Text for analysis START

How do we make city living a viable option for seniors?
The inspiration to establish a retirement community right in the heart of Philadelphia-- one that encompasses Quaker values-- began with just a handful of couples who observed an unmet need. The idea solidified and, through word of mouth, soon spread like a grass fire among many people who already lived in the heart of the city as well as among empty nesters planning their return to the city.
City living is appealing for many of us - those who already live in vibrant, walkable Center City Philadelphia and the empty nesters who are moving downtown to take advantage of the city's amenities. A group of us asked ourselves what we could do to make city living a viable option for other seniors, as well?
Healthy aging and access to the amenities of the city have been the drivers behind the creation and evolution of Friends Center City Retirement Community (FCCRC), known now as Friends Center City (FCC), an organization dedicated to healthy aging and building community in Philadelphia.

Text for analysis END
Records supplied START

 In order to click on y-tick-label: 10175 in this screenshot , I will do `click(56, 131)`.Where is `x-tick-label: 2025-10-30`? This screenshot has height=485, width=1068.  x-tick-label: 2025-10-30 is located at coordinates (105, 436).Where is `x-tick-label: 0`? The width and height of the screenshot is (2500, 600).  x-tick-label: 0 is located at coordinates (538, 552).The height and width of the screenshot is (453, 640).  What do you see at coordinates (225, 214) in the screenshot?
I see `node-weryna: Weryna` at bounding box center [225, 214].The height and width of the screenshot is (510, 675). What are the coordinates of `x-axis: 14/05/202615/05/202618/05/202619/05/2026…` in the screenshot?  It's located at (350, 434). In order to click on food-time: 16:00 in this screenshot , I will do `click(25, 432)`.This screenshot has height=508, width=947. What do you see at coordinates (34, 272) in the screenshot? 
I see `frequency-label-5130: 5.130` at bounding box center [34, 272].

Records supplied END
Records supplied START

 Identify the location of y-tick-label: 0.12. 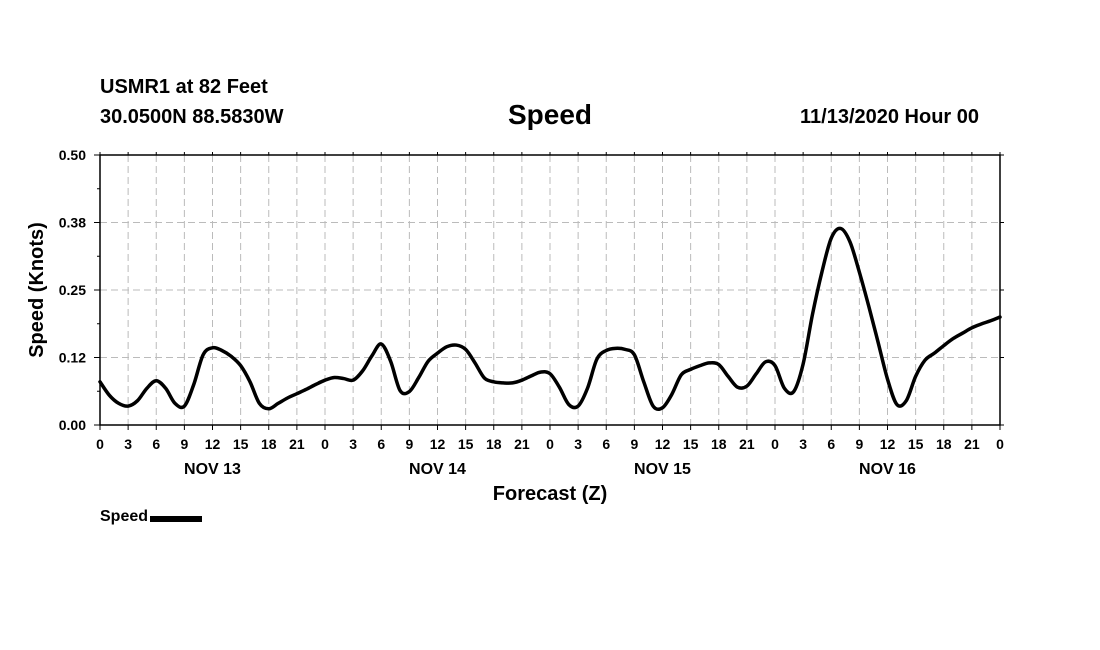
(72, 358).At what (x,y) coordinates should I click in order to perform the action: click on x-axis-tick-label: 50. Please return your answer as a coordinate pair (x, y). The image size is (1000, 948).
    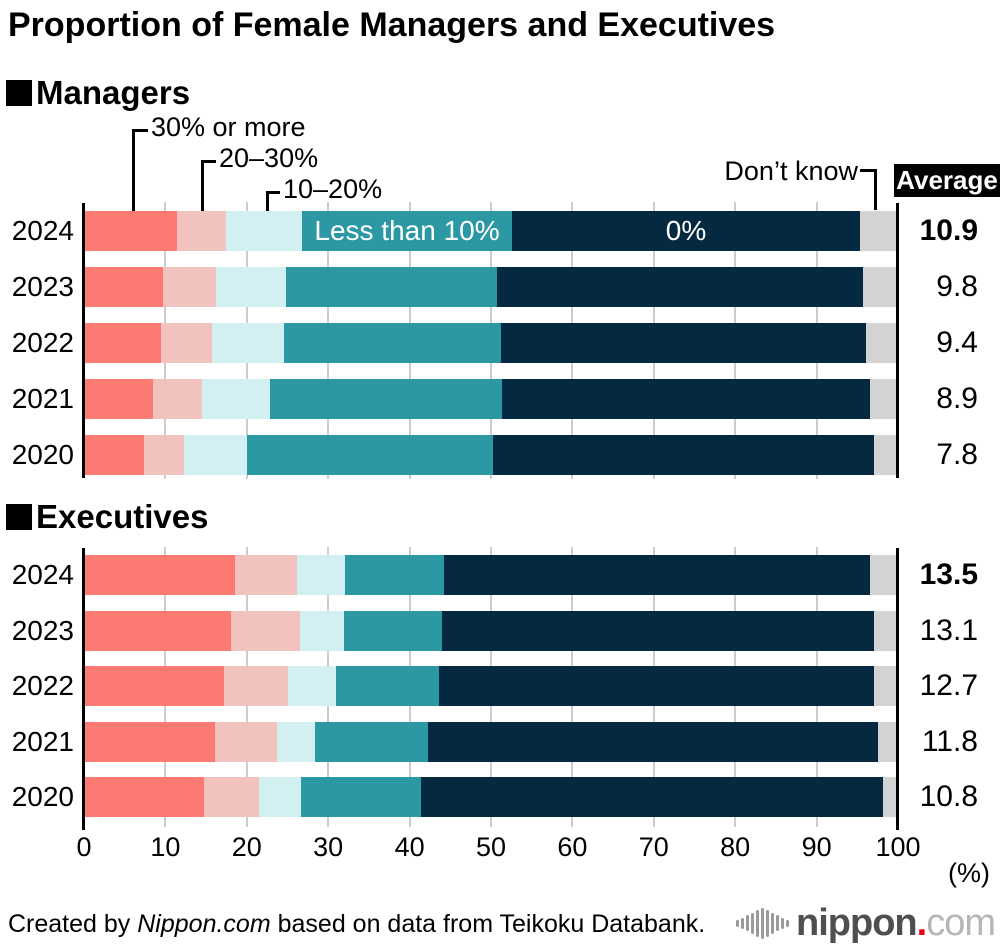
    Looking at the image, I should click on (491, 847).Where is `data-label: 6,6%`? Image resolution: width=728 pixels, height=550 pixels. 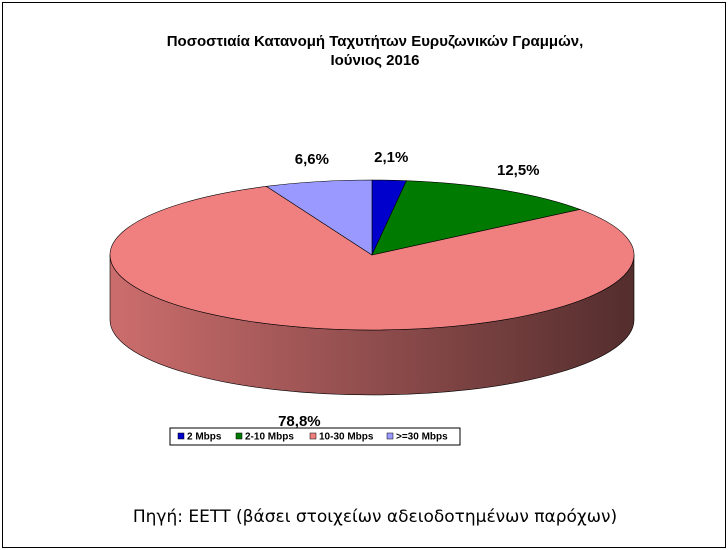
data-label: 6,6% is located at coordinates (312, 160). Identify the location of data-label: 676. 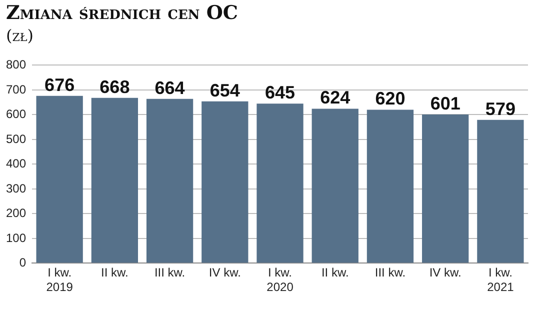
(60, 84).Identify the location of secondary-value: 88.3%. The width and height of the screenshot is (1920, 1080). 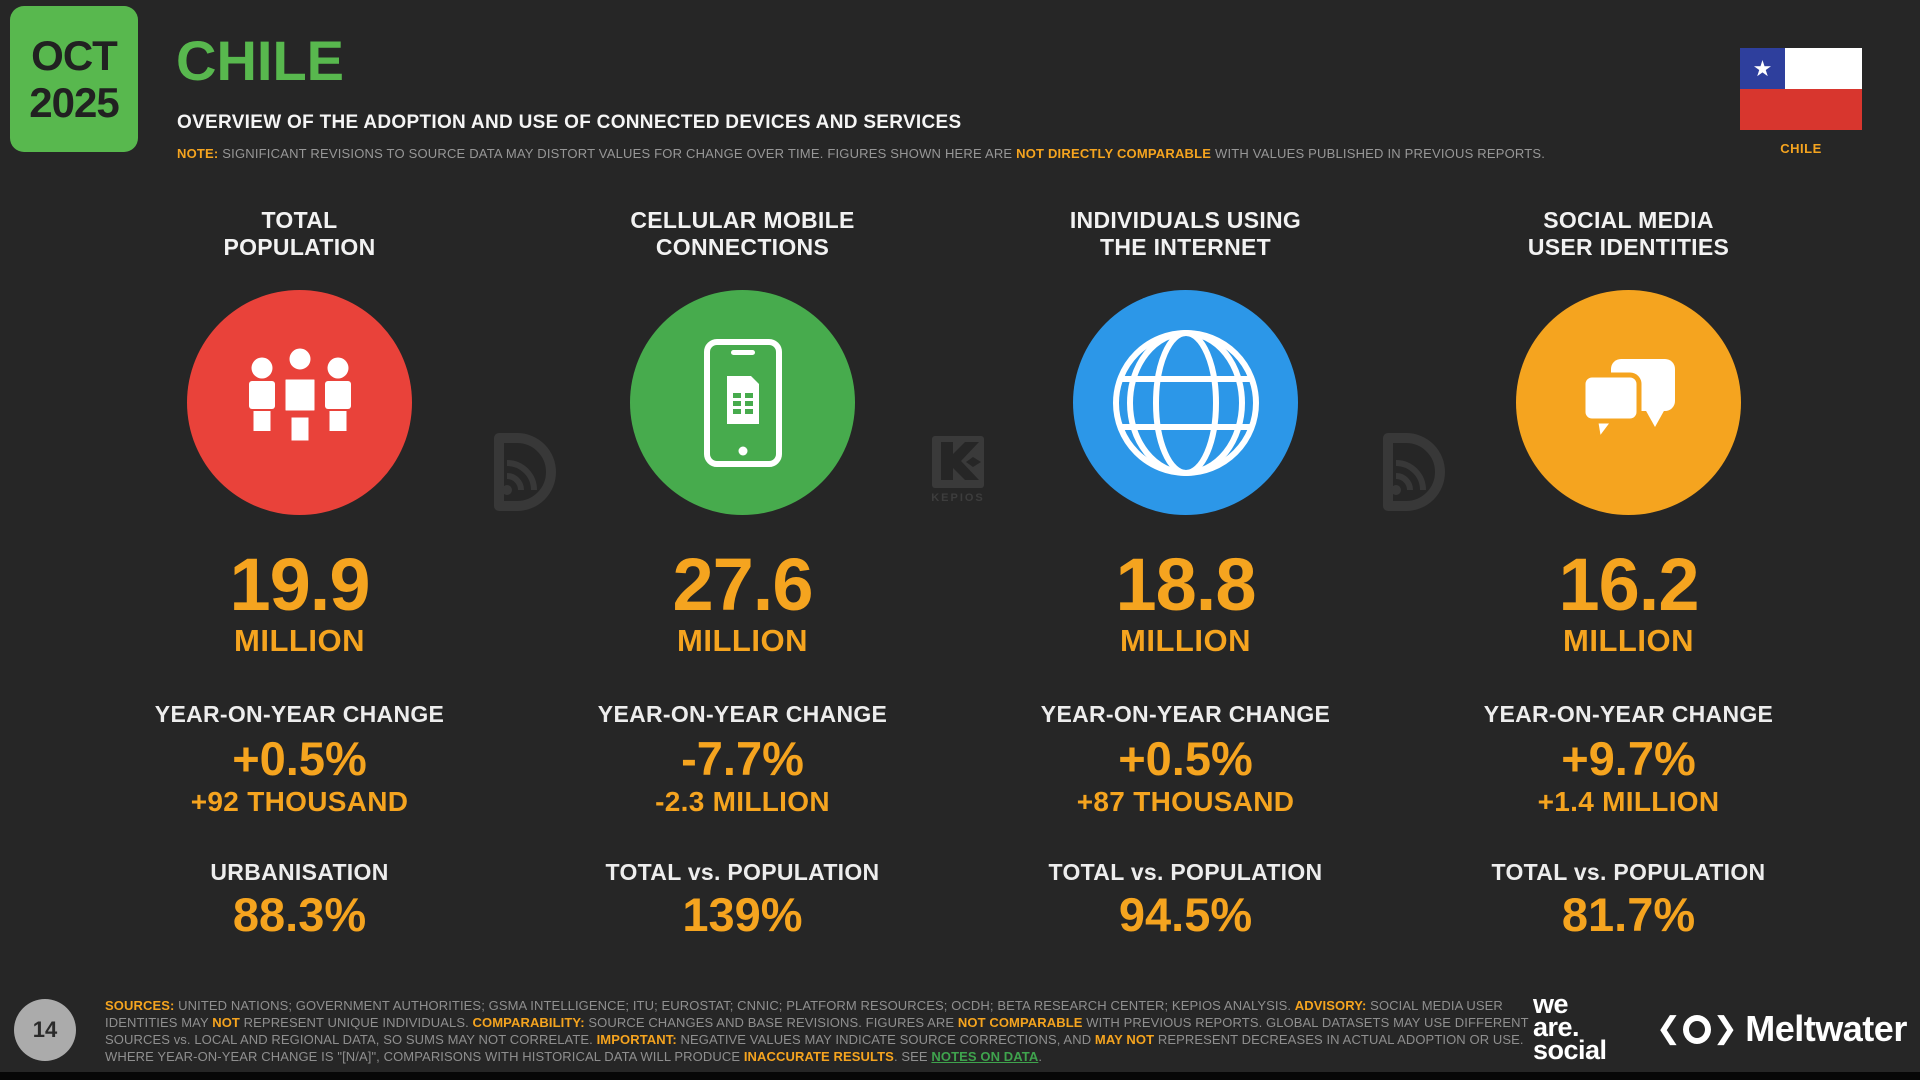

Records supplied END

## Work request A
List every name and abbreviation that the text on the Philadelphia retirement community uses for the organization it describes.
## Work request B
Extend the text on the Philadelphia retirement community, starting after its final sentence.

## Exercise result A
Friends Center City Retirement Community
FCCRC
Friends Center City
FCC

## Exercise result B
At the outset (2004-2005), we formed a group with a focus on organizing a traditional Continuing Care Retirement Community in center city Philadelphia. Key elements would include:
- A residential complex with services that simplify living, freeing residents from routine activities like residential maintenance and meal preparation
- Lifetime healthcare that transitions residents from independent living to assisted living to skilled nursing care/memory care as one ages
- A robust program of activities and events for continuing engagement and a social network
An evolving model...
As planning proceeded, we discovered that people generally preferred to remain in their own homes rather than relocate to a new community. So our thinking shifted to a new perspective, to address the issue of aging-in-place in a different way.
Structuring our urban community
Our initial vision (2005 – today) prevailed but was reshaped to target four key goals:
- Support seniors in their wish to continue living independently rather than relocating to a community of older folks
- Focus on the city as our campus, taking advantage of and supporting existing urban institutions and programming rather than creating a new institution walled off from existing city amenities (FitC, 2012 and ongoing)
- Create a residential community option in a multi-generational building that shares facilities and programming with other FitC members, rather than building a residential complex just for seniors (FCC Riverfront, 2012 and ongoing)
- Help members access the long-term care and the services needed to continue to live independently (FitC PLUS, 2015 and ongoing)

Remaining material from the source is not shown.